Making CountedRef itself fully thread-safe would involve:
- Locking a mutex on the ref for EVERY SINGLE ACCESS, including dereferencing.
- Disallowing dereferencing to a pointer, instead always returning a {lock,pointer} duplet. This could be implemeted to behave exactly like a pointer would, with the lock being released automatically upon destruction.
- On the other hand, ref targets ARE thread-safe. If each thread has its own ref to the same target, everything is safe including dereferencing (since deref-for-write would invoke COW). The same goes for hooks and container accesses -- as long as no threads use the same ref to the BOTTOMMOST container, COW ensures that the whole structure can never change under us.
Therefore, as long as threads take care to not access the same ref, everything is safe. OCTOPUSSY is fine, since messages are delivered by placing a new ref in each WPs queue, so a threaded WP always works with its own ref.
For multithreaded MeqTrees, the following considerations apply:
- The only data shared by nodes are Result::Refs. Since a parent gets its own ref to a child result, this is completely safe.
- During MT polling, worker threads deposit child results in the parent's child_results_ vector. Since no two workers ever deal with the same child, this is safe.
- Upon entering execute(), workers try to obtain an execute lock. So no two workers are ever executing the same node.
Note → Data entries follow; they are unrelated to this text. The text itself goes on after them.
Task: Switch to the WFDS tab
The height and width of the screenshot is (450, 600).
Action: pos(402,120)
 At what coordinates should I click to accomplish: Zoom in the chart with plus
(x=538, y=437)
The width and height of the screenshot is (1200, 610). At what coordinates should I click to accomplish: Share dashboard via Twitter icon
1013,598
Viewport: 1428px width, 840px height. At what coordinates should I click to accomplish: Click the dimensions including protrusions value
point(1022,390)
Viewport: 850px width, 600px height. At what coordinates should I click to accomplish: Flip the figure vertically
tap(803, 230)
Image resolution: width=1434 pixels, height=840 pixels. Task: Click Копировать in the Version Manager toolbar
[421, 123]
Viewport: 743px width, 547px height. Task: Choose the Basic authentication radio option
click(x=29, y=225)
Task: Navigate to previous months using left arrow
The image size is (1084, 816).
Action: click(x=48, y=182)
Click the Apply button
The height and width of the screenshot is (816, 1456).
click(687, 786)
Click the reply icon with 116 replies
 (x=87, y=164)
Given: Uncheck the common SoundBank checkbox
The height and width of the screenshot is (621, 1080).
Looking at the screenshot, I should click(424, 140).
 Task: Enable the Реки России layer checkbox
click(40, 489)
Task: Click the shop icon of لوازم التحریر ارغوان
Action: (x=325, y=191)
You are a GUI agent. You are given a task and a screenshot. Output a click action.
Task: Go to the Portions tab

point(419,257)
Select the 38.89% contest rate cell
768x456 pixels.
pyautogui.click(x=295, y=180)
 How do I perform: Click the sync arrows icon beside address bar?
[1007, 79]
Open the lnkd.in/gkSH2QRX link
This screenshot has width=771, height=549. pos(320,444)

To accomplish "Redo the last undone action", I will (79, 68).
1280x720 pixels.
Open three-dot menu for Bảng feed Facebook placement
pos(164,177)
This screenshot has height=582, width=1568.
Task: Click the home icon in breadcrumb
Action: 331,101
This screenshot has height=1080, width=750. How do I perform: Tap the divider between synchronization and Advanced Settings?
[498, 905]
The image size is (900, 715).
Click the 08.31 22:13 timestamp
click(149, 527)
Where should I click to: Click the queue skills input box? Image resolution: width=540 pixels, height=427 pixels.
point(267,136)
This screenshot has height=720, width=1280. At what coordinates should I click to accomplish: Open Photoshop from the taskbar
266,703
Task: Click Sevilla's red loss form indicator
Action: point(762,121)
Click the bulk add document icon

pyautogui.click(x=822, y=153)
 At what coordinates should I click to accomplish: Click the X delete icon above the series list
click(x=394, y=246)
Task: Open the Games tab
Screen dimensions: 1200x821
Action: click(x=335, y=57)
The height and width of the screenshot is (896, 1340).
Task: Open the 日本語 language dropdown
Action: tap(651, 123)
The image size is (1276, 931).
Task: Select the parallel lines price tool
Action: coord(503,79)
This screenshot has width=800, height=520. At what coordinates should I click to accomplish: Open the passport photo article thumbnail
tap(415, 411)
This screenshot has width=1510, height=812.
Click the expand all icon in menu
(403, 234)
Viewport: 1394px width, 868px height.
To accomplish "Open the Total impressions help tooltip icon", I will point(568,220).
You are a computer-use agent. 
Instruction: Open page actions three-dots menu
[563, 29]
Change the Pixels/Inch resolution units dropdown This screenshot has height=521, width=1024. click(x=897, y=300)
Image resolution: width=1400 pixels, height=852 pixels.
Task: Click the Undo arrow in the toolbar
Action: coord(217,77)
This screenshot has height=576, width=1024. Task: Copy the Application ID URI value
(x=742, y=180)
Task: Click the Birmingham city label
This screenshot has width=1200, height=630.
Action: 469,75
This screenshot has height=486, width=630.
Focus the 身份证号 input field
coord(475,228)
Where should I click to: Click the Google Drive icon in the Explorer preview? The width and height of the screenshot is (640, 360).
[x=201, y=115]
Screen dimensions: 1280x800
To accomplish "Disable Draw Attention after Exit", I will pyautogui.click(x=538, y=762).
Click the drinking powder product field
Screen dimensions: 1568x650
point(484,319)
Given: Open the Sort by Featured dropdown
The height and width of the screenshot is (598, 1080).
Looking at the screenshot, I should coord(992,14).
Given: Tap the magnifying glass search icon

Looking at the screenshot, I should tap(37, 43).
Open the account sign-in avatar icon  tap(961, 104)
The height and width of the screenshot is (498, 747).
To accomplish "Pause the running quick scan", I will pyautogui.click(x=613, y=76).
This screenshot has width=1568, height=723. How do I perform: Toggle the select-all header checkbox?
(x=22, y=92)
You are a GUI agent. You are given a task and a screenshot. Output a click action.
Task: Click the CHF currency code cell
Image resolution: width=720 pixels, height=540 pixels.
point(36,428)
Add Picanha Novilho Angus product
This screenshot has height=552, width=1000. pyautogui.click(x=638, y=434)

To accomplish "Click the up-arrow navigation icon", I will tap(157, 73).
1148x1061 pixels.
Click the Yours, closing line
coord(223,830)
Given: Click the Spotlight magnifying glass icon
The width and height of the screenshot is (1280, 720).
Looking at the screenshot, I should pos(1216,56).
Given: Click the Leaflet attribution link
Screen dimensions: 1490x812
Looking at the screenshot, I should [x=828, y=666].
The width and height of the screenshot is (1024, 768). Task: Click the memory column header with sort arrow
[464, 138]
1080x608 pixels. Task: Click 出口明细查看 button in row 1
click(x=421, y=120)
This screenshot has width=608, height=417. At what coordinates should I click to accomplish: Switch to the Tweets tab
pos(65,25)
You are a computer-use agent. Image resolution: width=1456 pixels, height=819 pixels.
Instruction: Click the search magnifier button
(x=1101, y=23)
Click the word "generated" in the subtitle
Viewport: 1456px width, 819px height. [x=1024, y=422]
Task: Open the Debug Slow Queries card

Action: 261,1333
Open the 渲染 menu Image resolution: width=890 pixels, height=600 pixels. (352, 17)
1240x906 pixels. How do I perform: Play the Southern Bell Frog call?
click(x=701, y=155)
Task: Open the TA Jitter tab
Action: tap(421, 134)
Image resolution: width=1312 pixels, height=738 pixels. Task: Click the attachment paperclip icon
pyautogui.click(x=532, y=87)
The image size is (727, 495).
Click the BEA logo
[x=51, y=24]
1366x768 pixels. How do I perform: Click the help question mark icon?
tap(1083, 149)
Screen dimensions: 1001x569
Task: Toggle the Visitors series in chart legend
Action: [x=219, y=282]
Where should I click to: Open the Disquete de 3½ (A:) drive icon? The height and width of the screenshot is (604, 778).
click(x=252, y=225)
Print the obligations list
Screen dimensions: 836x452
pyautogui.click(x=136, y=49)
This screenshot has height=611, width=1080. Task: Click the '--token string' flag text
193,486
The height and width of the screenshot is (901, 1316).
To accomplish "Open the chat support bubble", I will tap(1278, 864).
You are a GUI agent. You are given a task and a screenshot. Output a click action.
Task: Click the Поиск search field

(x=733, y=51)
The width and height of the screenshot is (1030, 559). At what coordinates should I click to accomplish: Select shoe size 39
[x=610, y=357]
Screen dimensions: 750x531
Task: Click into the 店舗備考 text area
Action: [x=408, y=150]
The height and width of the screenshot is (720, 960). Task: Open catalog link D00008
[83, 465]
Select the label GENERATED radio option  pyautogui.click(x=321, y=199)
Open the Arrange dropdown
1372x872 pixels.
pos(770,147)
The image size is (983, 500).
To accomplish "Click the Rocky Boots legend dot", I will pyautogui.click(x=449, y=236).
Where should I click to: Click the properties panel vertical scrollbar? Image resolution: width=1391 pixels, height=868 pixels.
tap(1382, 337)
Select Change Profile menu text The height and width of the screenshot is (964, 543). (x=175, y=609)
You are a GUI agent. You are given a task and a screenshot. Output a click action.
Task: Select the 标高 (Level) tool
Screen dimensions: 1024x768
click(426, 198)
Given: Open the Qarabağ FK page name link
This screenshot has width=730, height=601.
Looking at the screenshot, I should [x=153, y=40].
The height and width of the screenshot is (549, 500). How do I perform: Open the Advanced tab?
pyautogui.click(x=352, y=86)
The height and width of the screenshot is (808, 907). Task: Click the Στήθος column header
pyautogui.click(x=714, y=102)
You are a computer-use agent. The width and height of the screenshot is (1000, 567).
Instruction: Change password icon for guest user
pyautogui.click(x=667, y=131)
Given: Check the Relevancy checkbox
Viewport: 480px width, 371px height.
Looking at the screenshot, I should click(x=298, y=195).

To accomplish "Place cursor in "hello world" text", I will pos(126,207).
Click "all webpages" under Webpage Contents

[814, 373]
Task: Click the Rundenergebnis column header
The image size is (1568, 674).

This is safe.
- The markStateDependency() method and its ilk works in reverse, from child to parent. However, all it does is (1) raise a flag and (2) dereference its parent refs. This is safe since parent refs are fixed during execution. But, CHECK THIS.
However, if we allow a separate control thread with access to node state, etc., the following considerations apply:
- It is NOT SAFE to access node state while a node is executing. On the other hand, execute() may take a while depending on the children. Solution: have a separate state_mutex in the Node, lock this mutex in execute(), unlock during child polling, relock when child poll is finished.
- Debugging ops will of course need to honor the state lock.
- Any access to the forest object involving its refs needs to be protected by a forest mutex.
All other MeqServer ops (debugging, etc.) need to be reviewed with regard to state safety given a separate control thread.
If I implement an EventQueue for I/O sinks, this needs to make ref copies just like OCTOPUSSY does.